Sorghums and Sudangrass
Most sorghums and sudan grasses planted for forage (hay, silage, or grazing) are best suited to loam and well-drained clay soils. These forages are summer annuals planted on productive cropland (well past the threat of frost). Most are planted in late April, May and early June at a rate of 15 to 40 pounds per acre at a depth of 1 inch. These forages can accumulate nitrates under high fertility and low moisture conditions, and are prone to accumulate prussic acid when stressed (drought or frost).
Johnsongrass is occasionally planted as a perennial forage. It performs best on clay and loam soils. Recommended planting rate is 15 to 30 pounds per acre at a depth of 3/4 inch, preferably in April and May. Johnsongrass is prone to accumulate prussic acid when stressed (drought or frost), and can accumulate nitrates under high fertility, low moisture conditions.
Crabgrass (Red River)
Crabgrass is a summer annual grass that works well as a double-crop with winter pasture because, once established, it readily volunteers back annually from seed. It is well adapted to sandy and loamy soils with pH between 5.0 and 7.5. Plant crabgrass at a depth of 1/8 inch or less into a firm seedbed at a rate of 3 to 5 pounds per acre from mid-April through May.

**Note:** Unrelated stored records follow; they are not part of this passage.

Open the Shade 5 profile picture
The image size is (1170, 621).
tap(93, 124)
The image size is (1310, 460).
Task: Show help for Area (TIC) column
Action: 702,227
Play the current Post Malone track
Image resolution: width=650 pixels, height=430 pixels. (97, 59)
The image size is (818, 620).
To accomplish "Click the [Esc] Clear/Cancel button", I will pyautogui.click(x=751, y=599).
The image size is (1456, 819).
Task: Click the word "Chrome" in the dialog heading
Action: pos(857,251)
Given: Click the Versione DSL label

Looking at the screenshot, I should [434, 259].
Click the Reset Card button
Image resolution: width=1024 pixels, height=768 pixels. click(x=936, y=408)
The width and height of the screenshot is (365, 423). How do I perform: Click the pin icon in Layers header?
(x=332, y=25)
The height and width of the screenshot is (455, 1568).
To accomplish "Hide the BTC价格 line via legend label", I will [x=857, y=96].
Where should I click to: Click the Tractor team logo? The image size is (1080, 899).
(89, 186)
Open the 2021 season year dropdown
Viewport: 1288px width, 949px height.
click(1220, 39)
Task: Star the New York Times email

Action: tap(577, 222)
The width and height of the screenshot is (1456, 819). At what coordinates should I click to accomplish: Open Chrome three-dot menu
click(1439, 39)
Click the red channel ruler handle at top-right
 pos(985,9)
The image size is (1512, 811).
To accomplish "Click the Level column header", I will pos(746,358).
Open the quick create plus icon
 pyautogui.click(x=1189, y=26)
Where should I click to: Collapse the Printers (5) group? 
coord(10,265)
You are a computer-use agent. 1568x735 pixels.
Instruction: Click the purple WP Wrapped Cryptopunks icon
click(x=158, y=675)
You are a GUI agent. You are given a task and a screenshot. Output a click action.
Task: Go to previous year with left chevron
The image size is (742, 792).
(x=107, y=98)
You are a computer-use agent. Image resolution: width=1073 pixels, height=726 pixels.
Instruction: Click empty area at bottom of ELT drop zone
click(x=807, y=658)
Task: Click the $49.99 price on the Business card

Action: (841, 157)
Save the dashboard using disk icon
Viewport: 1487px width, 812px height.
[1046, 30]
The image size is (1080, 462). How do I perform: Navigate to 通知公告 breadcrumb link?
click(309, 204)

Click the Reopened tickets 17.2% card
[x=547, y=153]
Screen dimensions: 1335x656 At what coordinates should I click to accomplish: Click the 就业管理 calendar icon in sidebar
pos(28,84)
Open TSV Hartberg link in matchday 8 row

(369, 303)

There are numerous other summer forages (including many more natives), but these are some of the most inquired about. As can be seen, none can be referred to as the infamous "silver bullet." However, good and proper management before and after planting will go a long way toward establishing a forage species that can contribute to your forage arsenal. The "pearl handled pistols" of weed control, proper fertility and harvest management are irreplaceable in pasture establishment. In paraphrasing the late Ag Division plant breeder, Dr. Dick Bates, "Management is equal to or greater than the importance of variety," and this statement can often be applied to forage type or species.